As an experienced data scientist, you will help to make Slack’s Research + Analytics team best-in-class by advocating for and implementing changes to process, tools, and systems. You will be a strong partner to researchers with varying backgrounds, including design researchers, market researchers, and survey scientists.
Slack has a positive, diverse, and supportive culture—we look for people who are curious, inventive, and work to be a little better every single day. In our work together we aim to be smart, humble, hardworking and, above all, collaborative. If this sounds like a good fit for you, why not say hello?
What you will be doing
- Partnering closely with our “Platform” Product team to explore and understand how external services bring value to Slack.

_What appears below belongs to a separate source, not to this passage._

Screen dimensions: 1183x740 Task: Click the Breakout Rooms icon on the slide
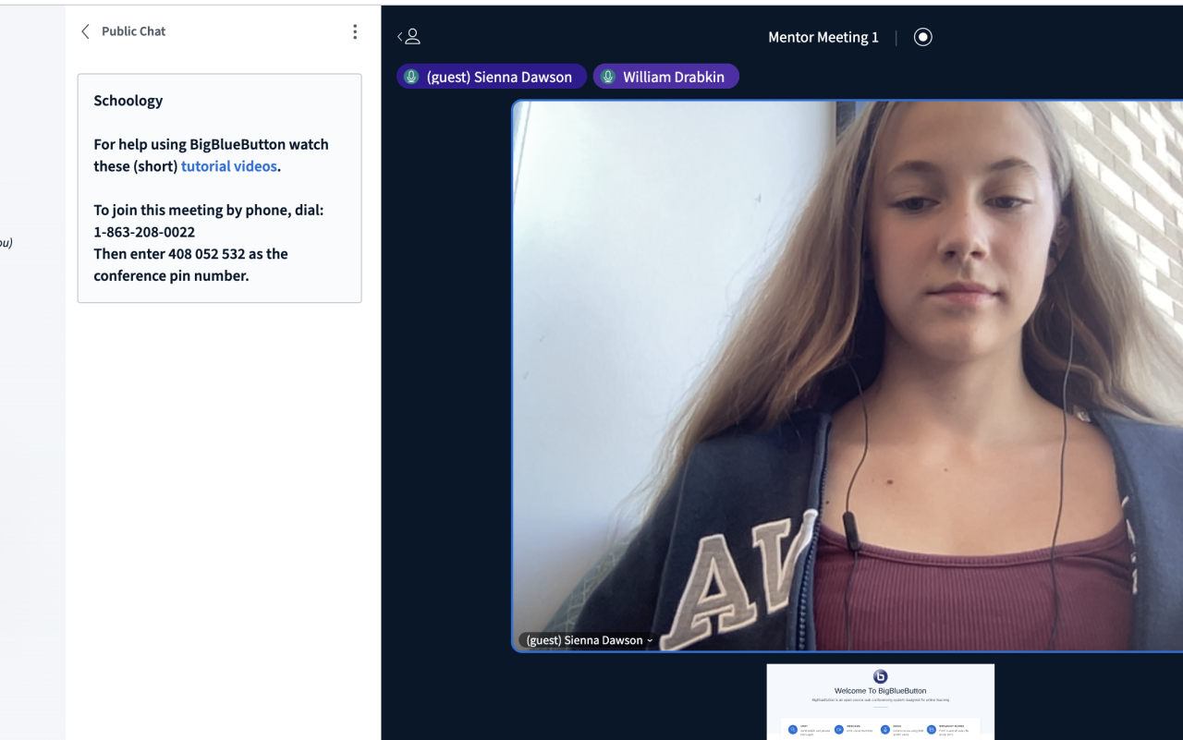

- Applying various data science methods such as causal inference, experiments, machine learning, modeling, and forecasting to understand the most important aspects of our product, users, and business.
- Organizing disparate facts and findings into powerful narratives that have the broadest possible application within Slack.
- Evangelizing evidence-based decision making by partnering with key decision makers, and driving general accessibility of data and insights.
- Identify and drive improvements to the execution of the full Research + Analytics team through standardization of process and authoring best practices.
What you should have
- 5+ years of professional industry experience doing quantitative analysis. An advanced degree (MS, PhD) in a quantitative field (e.g. Computer Science, Econometrics, Physics) a plus.
- A consistent record of using product data to drive product, sales, and/or marketing teams to achieve ambitious goals and influencing outcomes.
- The ability to clearly and effectively communicate the results of complex analysis to a broad audience
- Expertise in at least one programming language for data analysis (e.g. Python, R).
- Expertise in designing and testing experiments.
- Experience working with data technologies that allow effective storage and analysis of large amounts of data (e.g. Hadoop, Hive, Spark, Presto, S3, etc).